:: Task instructions ::
(a) How would you render the sentence "This was the tenth episode for the seventh season." from the article on the Seinfeld episode "The Gum" in Spanish?
(b) Continue the article on the Seinfeld episode "The Gum" from its last sentence.

begin Provided passage

- Episode no.: Season 7 Episode 10
- Directed by: Andy Ackerman
- Written by: Tom Gammill & Max Pross
- Production code: 710
- Original air date: December 14, 1995

Guest appearances
- Matt McCoy as Lloyd Braun; Mary Jo Keenen as Deena Lazzari; Sandy Ward as Pop Lazzari; Eric Christmas as Haarwood; Ruth Cohen as Cashier; Lionel Mark Smith as Florist; Vito D'Ambrosio as Cop; Alan Watt as Attendant; Larry David as Man in Window (uncredited);

Episode chronology
| ← Previous "The Sponge" | Next → "The Rye" |
- Seinfeld season 7

= The Gum =

"The Gum" is the 120th episode of the NBC sitcom Seinfeld. This was the tenth episode for the seventh season. It aired on December 14, 1995. In this episode, Kramer campaigns to revitalize an old movie theater; George's delight in Lloyd Braun's mental breakdown throws his own sanity into doubt; Jerry is forced to appreciate unappetizing chewing gum to humor Lloyd; and Elaine accidentally puts on increasingly lascivious displays for Lloyd.

end Provided passage
begin Information shown

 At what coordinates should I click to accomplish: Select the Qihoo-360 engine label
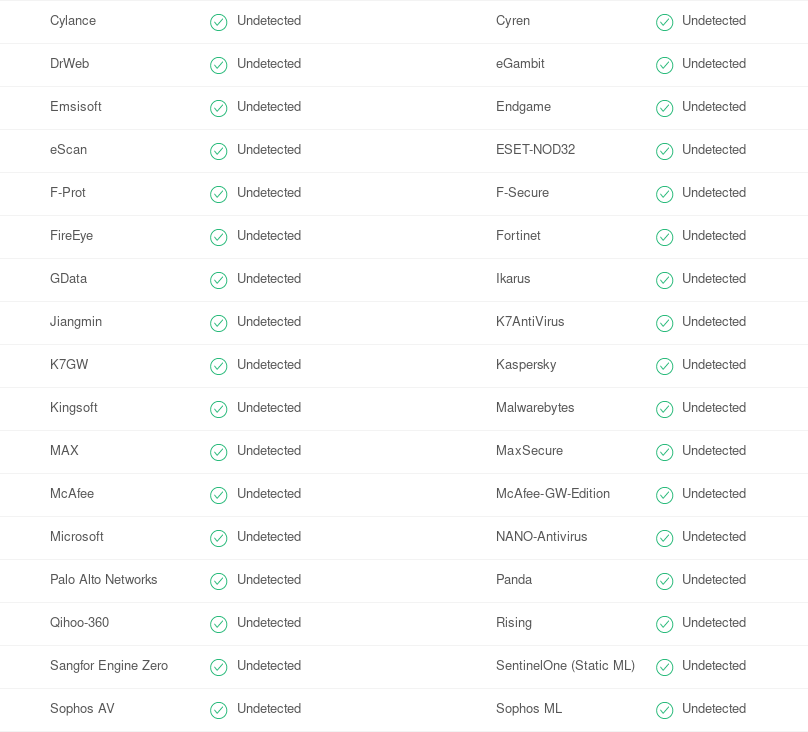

end Information shown

:: Results of the tasks ::
(a) Este fue el décimo episodio de la séptima temporada.

(b)
==Plot==
Kramer campaigns to revitalize the Alex, an old movie theater, with former mayoral advisor Lloyd Braun helping lobby for a landmark designation. Due to bungling the Dinkins reelection campaign, Lloyd spent time institutionalized for a nervous breakdown, and Kramer demands that everyone humor Lloyd to support his recovery. Lloyd shares some chewing gum imported from China, which Jerry finds underwhelming.

Back on his old street, George has a reunion with childhood friend Deena and her father Pop, the neighborhood mechanic. George takes pleasure in gossiping to Deena about Lloyd's downfall. George entrusts his LeBaron to Pop's hands, but learns too late that Pop is no longer competent due to a nervous breakdown.

Elaine and Jerry see Spartacus at the Alex, with an appearance by the film's wardrobe assistant Geoffrey Haarwood, but Elaine gets blindsided when Kramer brings Lloyd, her ex-boyfriend. Fearing that she caused Lloyd's breakdown, Elaine sits in the front row to avoid leading him on again, making an excuse that Jerry is nearsighted.

Leaning back uncomfortably, Elaine takes off her antique blouse button as she picks popcorn off herself. Exiting with neck strain, she does not notice her lewdly unbuttoned top. This makes Lloyd assume she is seducing him, and makes a policeman eagerly help her stop a florist from excessively hosing the sidewalk.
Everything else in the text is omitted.